Start of DATA FOR ANALYSIS
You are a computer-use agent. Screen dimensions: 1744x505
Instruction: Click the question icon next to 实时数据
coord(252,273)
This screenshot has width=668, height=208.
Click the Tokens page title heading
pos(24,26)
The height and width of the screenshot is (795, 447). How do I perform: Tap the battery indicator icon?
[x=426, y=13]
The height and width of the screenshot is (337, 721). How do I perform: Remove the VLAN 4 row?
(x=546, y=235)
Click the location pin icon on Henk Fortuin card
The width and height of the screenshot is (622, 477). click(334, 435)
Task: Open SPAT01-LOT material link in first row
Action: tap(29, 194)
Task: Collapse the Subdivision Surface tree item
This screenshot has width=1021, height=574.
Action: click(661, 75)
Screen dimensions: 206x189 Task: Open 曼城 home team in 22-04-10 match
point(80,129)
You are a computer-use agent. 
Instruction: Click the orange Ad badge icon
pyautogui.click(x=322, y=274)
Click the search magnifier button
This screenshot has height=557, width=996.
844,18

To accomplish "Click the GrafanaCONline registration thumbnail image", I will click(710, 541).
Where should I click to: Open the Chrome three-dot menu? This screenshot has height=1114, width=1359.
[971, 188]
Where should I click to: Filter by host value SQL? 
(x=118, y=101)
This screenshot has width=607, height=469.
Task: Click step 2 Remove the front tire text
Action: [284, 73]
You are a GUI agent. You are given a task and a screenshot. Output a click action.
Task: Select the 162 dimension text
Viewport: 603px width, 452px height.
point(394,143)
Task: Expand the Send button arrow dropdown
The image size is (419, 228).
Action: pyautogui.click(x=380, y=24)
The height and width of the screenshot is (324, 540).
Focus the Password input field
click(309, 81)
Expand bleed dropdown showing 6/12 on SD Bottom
End of DATA FOR ANALYSIS
TO DO → Repeat the entire listing above without changing a word.

WRITTEN REPLY →
You are a computer-use agent. Screen dimensions: 1744x505
Instruction: Click the question icon next to 实时数据
coord(252,273)
This screenshot has width=668, height=208.
Click the Tokens page title heading
pos(24,26)
The height and width of the screenshot is (795, 447). How do I perform: Tap the battery indicator icon?
[x=426, y=13]
The height and width of the screenshot is (337, 721). How do I perform: Remove the VLAN 4 row?
(x=546, y=235)
Click the location pin icon on Henk Fortuin card
The width and height of the screenshot is (622, 477). click(334, 435)
Task: Open SPAT01-LOT material link in first row
Action: tap(29, 194)
Task: Collapse the Subdivision Surface tree item
This screenshot has width=1021, height=574.
Action: click(661, 75)
Screen dimensions: 206x189 Task: Open 曼城 home team in 22-04-10 match
point(80,129)
You are a computer-use agent. 
Instruction: Click the orange Ad badge icon
pyautogui.click(x=322, y=274)
Click the search magnifier button
This screenshot has height=557, width=996.
844,18

To accomplish "Click the GrafanaCONline registration thumbnail image", I will click(710, 541).
Where should I click to: Open the Chrome three-dot menu? This screenshot has height=1114, width=1359.
[971, 188]
Where should I click to: Filter by host value SQL? 
(x=118, y=101)
This screenshot has width=607, height=469.
Task: Click step 2 Remove the front tire text
Action: [284, 73]
You are a GUI agent. You are given a task and a screenshot. Output a click action.
Task: Select the 162 dimension text
Viewport: 603px width, 452px height.
point(394,143)
Task: Expand the Send button arrow dropdown
The image size is (419, 228).
Action: pyautogui.click(x=380, y=24)
The height and width of the screenshot is (324, 540).
Focus the Password input field
click(309, 81)
Expand bleed dropdown showing 6/12 on SD Bottom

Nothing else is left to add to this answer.